The survey also indicated some trends that have gotten worse over time and are ripe for intervention.

They include:

• Lack of safe sex. Despite decreases in sexual activity, the percentage of students who do not use condoms or another method to prevent pregnancy continued to rise.

• More computer time. While kids are cutting back on their television viewing, they’re increasing their time in front of the computer and with video games. Nearly half of all the students who responded reported spending three or more hours using the computer on a typical school day.

“This excessive use may be at the expense of physical activity and playing on sports team,” the report stated.

• Rise in some drug use. While small in numbers, the percentage of middle school students who reported using steroids and prescription drugs illegally rose, as did high schoolers using “harder drugs,” like cocaine and heroin.

• Rise in suicidal thoughts. More students have seriously considered suicide than at any point since 2011, although the rate is still below that for New York State.

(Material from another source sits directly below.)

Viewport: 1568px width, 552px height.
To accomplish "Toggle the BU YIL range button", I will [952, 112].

In Buffalo, it was about 15 percent of high school students who responded and 18 percent among respondents in middle school.

“One of the things that stood out to me is the suicide ideation,” Rosser said. “I definitely want to focus on that.”

Rosser hesitated to pinpoint one issue as being of more importance than another, and cautioned about using the data to make generalizations. But he trusted that the data “speaks to what many of our students are feeling and experiencing.”

The results illustrate why the district has partnered with the nonprofit Say Yes Buffalo to provide mental health clinics and social service case workers in each of its schools, Cash said.

In fact, the results of the biennial survey routinely are used within the district, but for the first time will be shared with community partners and stakeholders in hopes of tackling more of these issues together, Rosser said.

“What I took away from this was really the need for the school community to come together to develop a plan – a response to address the needs that our students have vocalized through this,” Rosser said.